Extinction dynamics from meta-stable coexistences in an evolutionary game

TL;DR

This paper uses a classical mechanics approach to analyze how stochastic fluctuations cause the extinction of coexisting types in evolutionary games, revealing that abundance influences extinction likelihood and that the WKB method accurately predicts extinction sequences.

Contribution

It introduces a novel application of the WKB approximation to predict extinction trajectories in stochastic evolutionary game dynamics.

Findings

More abundant types tend to go extinct first.

Distance to extinction point does not predict extinction order.
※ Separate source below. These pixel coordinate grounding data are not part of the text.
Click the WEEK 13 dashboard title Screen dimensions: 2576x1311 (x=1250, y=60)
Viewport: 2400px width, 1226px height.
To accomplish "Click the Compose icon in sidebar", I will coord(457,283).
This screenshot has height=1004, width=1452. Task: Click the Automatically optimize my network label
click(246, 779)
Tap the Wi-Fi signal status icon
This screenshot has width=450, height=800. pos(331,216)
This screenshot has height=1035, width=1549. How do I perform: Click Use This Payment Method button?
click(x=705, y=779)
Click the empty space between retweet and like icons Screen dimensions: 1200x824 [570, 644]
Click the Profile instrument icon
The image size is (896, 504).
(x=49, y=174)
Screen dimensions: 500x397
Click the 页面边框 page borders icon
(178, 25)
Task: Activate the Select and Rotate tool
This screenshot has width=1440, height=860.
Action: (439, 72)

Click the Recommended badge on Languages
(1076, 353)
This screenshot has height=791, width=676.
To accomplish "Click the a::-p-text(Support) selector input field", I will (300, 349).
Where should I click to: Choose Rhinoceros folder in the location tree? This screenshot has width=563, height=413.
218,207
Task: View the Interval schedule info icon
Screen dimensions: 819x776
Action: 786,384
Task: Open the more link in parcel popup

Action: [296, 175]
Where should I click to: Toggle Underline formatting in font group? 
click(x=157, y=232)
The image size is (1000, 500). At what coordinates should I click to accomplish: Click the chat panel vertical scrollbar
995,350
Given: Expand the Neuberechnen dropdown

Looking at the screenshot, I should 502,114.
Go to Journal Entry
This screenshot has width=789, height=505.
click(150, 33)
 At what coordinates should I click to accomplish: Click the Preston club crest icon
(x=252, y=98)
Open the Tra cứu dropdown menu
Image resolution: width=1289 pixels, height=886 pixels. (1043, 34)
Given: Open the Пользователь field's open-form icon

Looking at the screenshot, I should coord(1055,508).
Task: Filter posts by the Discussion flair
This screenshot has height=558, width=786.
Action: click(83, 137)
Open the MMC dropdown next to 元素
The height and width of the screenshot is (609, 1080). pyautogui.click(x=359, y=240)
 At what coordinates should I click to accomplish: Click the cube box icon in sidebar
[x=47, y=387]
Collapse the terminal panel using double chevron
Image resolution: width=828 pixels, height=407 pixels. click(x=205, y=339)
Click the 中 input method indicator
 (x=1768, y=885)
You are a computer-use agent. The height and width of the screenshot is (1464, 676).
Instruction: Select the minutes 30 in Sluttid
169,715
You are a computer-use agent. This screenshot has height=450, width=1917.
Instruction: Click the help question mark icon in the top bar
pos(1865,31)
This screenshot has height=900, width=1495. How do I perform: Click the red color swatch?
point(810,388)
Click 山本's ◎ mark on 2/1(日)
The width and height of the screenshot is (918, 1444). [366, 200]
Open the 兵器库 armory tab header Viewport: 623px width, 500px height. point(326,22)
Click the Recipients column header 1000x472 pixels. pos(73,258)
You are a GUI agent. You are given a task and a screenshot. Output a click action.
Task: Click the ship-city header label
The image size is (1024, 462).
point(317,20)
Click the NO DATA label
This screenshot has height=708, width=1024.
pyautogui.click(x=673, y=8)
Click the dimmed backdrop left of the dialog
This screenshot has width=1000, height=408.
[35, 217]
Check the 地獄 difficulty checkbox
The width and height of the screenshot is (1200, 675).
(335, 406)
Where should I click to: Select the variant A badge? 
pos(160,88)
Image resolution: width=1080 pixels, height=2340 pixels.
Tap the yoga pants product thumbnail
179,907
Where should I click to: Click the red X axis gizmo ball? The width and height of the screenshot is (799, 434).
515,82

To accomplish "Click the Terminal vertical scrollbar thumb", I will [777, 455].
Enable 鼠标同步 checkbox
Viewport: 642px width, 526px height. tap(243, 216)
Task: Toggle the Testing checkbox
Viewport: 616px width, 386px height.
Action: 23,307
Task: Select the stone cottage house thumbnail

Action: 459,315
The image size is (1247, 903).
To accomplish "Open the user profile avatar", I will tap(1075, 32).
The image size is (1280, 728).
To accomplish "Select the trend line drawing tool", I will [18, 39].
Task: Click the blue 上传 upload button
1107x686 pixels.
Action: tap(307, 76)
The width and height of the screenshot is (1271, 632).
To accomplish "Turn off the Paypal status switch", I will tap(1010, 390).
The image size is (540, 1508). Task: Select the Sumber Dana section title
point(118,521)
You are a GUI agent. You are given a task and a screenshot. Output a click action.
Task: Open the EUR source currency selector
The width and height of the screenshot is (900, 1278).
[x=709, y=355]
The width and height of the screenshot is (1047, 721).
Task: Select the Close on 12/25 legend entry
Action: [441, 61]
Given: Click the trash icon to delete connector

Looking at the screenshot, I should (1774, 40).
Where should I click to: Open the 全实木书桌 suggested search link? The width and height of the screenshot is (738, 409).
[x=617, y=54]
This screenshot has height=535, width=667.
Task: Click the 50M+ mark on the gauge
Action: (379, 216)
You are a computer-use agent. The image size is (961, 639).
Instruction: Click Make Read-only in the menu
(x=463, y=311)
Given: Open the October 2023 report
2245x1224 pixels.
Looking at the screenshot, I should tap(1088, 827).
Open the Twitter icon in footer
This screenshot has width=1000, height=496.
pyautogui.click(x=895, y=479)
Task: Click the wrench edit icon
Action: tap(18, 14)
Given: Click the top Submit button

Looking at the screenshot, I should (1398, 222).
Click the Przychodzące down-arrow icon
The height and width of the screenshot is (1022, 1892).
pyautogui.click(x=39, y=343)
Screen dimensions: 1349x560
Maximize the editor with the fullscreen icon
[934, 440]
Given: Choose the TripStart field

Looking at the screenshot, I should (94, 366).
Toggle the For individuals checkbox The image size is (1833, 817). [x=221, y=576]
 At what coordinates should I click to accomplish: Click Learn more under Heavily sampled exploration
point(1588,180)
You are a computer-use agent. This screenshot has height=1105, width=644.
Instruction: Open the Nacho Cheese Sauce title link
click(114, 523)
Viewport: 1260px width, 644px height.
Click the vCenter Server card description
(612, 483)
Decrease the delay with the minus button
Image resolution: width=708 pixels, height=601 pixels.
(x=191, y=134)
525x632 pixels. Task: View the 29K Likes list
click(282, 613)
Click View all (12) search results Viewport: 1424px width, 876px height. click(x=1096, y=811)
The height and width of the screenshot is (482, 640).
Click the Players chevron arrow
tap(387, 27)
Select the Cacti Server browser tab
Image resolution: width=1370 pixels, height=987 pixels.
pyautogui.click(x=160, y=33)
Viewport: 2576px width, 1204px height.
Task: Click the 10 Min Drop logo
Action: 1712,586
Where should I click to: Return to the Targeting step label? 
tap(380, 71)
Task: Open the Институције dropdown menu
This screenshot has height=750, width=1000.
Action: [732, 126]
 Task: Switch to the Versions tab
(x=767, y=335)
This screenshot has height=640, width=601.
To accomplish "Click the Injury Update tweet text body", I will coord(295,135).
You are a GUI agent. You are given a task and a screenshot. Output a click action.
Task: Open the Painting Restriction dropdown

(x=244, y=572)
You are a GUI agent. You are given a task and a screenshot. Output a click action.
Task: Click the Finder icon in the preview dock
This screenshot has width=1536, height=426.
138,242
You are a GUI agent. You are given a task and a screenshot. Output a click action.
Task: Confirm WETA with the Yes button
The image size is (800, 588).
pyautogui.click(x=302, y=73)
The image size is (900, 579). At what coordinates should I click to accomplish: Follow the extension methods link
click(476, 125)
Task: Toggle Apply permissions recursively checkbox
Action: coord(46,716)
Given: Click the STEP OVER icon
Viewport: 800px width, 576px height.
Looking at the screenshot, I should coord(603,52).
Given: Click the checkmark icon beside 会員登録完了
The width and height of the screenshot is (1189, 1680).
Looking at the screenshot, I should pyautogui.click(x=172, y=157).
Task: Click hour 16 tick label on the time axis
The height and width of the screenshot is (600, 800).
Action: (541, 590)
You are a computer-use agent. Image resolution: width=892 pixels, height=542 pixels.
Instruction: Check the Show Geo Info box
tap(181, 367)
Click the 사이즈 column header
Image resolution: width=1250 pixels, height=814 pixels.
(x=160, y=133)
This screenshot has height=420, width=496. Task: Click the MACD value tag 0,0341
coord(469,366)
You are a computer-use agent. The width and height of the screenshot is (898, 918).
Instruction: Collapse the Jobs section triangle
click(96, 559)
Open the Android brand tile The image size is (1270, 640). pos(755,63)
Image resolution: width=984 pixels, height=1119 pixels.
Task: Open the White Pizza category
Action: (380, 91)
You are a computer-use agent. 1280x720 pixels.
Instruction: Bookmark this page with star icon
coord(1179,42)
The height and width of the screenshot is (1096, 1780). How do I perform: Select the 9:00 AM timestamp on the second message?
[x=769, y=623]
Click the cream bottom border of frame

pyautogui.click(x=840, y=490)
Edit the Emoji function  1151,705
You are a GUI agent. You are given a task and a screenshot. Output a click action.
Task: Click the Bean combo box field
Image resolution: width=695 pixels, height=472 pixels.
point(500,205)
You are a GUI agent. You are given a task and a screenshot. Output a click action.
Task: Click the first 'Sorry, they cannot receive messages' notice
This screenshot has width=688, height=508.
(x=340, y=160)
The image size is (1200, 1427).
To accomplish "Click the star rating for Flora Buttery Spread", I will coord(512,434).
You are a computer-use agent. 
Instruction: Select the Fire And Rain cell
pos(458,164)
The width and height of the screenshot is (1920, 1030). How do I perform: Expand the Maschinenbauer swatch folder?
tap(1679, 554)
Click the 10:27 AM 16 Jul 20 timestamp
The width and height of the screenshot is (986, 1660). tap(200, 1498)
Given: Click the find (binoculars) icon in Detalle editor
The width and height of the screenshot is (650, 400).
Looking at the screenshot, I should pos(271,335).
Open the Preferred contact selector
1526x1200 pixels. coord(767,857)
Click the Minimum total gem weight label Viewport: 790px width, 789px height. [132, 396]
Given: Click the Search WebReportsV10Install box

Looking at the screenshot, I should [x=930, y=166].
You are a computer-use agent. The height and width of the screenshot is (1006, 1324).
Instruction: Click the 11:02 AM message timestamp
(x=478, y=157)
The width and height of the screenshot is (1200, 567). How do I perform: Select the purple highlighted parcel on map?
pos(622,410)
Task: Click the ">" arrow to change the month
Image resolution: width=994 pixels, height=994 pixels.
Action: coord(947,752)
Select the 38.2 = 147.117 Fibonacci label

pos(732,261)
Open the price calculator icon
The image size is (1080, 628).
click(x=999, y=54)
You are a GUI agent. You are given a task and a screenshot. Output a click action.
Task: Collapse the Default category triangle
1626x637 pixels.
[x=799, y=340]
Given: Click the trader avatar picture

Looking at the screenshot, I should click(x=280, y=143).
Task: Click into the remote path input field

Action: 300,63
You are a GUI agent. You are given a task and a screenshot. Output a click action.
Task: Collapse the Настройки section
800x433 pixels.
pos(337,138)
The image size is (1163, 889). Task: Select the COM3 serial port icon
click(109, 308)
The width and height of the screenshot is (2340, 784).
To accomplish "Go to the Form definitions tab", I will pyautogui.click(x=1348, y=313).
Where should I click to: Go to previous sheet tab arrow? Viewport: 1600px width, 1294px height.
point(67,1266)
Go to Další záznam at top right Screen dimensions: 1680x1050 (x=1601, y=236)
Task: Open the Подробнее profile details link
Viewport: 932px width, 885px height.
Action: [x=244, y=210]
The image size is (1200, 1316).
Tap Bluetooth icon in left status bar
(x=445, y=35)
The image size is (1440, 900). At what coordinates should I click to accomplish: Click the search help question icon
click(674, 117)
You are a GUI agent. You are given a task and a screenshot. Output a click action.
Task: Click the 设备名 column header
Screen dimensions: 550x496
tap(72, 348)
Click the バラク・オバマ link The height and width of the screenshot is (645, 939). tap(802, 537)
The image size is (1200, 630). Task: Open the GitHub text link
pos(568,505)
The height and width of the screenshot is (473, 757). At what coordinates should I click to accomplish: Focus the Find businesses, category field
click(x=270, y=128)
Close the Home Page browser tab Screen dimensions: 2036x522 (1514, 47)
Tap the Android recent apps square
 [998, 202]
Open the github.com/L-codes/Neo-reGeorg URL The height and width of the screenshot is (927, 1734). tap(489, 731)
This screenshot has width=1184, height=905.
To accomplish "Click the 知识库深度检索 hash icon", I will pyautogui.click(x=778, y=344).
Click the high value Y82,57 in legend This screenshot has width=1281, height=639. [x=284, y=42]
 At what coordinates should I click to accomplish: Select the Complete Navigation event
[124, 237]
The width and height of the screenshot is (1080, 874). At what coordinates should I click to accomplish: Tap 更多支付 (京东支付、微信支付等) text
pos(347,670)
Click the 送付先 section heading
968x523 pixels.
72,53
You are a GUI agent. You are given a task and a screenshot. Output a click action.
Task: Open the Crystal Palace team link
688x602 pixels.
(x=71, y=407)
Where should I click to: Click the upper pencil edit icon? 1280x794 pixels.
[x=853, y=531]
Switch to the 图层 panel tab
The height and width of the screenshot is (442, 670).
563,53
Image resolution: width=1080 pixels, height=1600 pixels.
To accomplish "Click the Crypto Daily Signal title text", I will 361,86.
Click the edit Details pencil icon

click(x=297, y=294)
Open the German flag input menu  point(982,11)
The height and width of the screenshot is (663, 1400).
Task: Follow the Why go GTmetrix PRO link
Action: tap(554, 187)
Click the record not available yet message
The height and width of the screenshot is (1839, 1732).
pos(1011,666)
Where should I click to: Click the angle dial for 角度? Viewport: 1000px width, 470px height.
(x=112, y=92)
WKB method accurately predicts which type goes extinct first.

Abstract

Deterministic evolutionary game dynamics can lead to stable coexistences of different types. Stochasticity, however, drives the loss of such coexistences. This extinction is usually accompanied by population size fluctuations. We investigate the most probable extinction trajectory under such fluctuations by mapping a stochastic evolutionary model to a problem of classical mechanics using the Wentzel-Kramers-Brillouin (WKB) approximation. Our results show that more abundant types in a coexistence can be more likely to go extinct first well agreed with previous results, and also the distance between the coexistence and extinction point is not a good predictor of extinction. Instead, the WKB method correctly predicts the type going extinct first.